Why? PR mileage and word-of-mouth, most probably. Imagine being vouched for by THE Siddhartha Basu himself!
But the question remains: would Samsonite do this for every other person with a Samsonite suitcase broken by an airline? Of course, they wouldn’t. That’s simply not scalable.
As Shantanu shares in his reply to Basu…
That brings us to a very different question: Most people understand that brands do offer special treatment to certain kinds of people and that such levels of customer service won’t/cannot be replicated to all customers. If so, what does that say about this PR exercise? Wouldn’t it do more harm than good? After all, it seems exclusionary and is pandering to seemingly influential people.
In other words, wouldn’t the expectations of extraordinary customer service backfire on Stanley and Samsonite?
Not really 🙂 Why? A couple of reasons, and these go to the very bottom of PR as a corporate function.
PR (or corporate communications) is about getting the brand’s word out there with a positive context. These activities (by Stanley and Samsonite) attempt to ride on someone else’s or something (a piece of news) else’s popularity. This is the PR equivalent of advertising roping in a famous celebrity for visibility. Advertising does it by paying the celebrity and getting them to act on pre-scripted content. PR uses such opportunities for the same effect. There are costs involved in the PR equivalent too, but they outweigh the goodwill that can be generated through the resultant word-of-mouth.
The overall goodwill would also outweigh concerns of, ‘Would they do this for me, a normal person, too?’. Even if most people understand that this may not happen to a non-celebrity, they would still retain a bare minimum positive notion about the brand: that the brand did care (but with a benefit in return, of course). Such acts are not legally binding – that is, you cannot cite what a brand did to a celebrity and demand similar treatment to you too under the law.
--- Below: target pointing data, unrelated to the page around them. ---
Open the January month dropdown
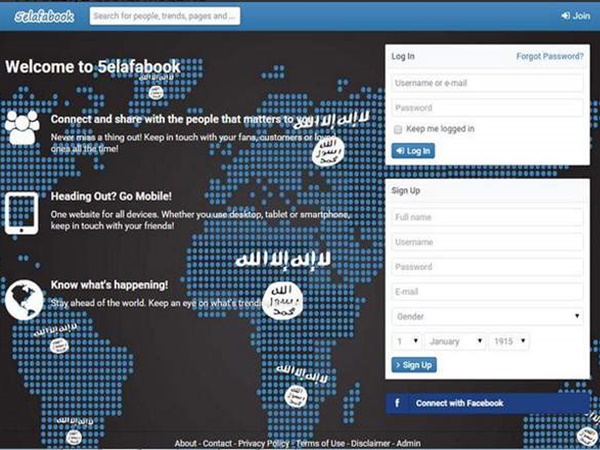The width and height of the screenshot is (600, 450). coord(455,341)
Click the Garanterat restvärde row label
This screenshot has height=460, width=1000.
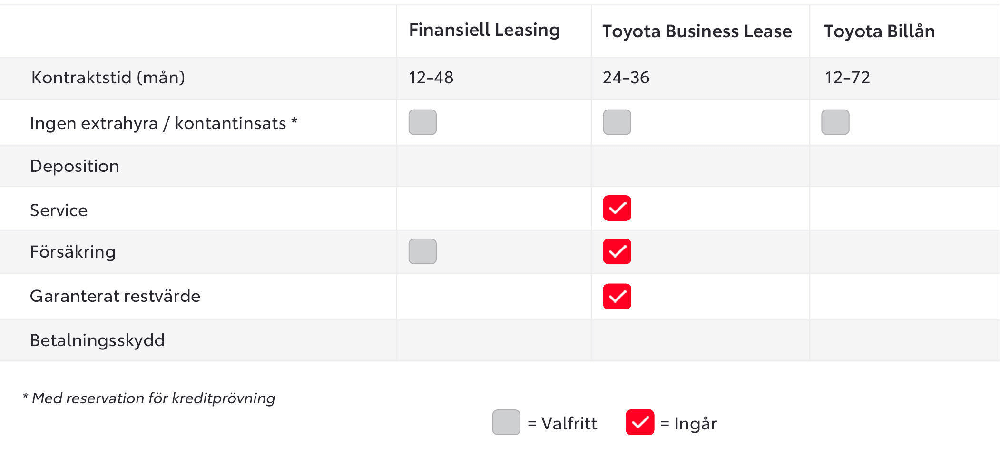pos(115,297)
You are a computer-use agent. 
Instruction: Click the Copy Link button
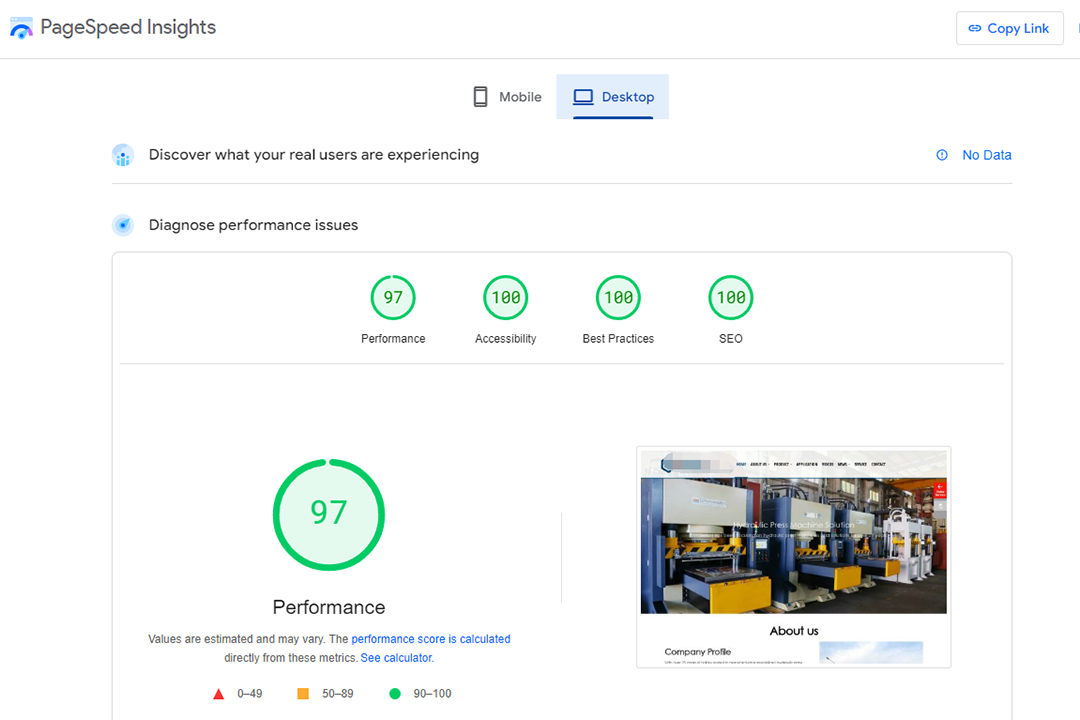coord(1009,28)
But they do help in augmenting trust in the brand.
This is not very different from people believing that Mahindra, as an automobile company, would do good by their customer service, based on the few actions taken in response to customer complaints by Anand Mahindra via his Twitter handle. I’m not sure if Anand still does it, but he used direct relevant employees to take action on select Twitter complaints. It is not scalable, and it cannot be equitably enforced for all customers. It is good old PR, and it is what it is.
The counter questions of lack of scalability need not stop companies from indulging in such acts. The reason is simple: such acts travel far wider than the questions that people may have about it being scalable, or being done for non-celebrities.
On the other hand, both KIA and Vistara come out poorly in these episodes. The former was massively viral in the US, and the response by Stanley went viral, bringing the whole video even more attention for the 2nd time. All through the virality, KIA hasn’t said anything at all even as tons of people have replied and asked online about KIA’s response. The latter episode traveled far, far less – barely traveled, at that, if you go only by Twitter’s retweet and share as metrics. And Vistara, despite being tagged, has maintained a stoic silence all through. Both KIA and Vistara have made no attempt to clear their name in public (though Basu did complain to Vistara offline, at the Chennai airport, he got a cold response). From that perspective, both KIA’s and Vistara’s actions were the opposite of PR, by their non-action.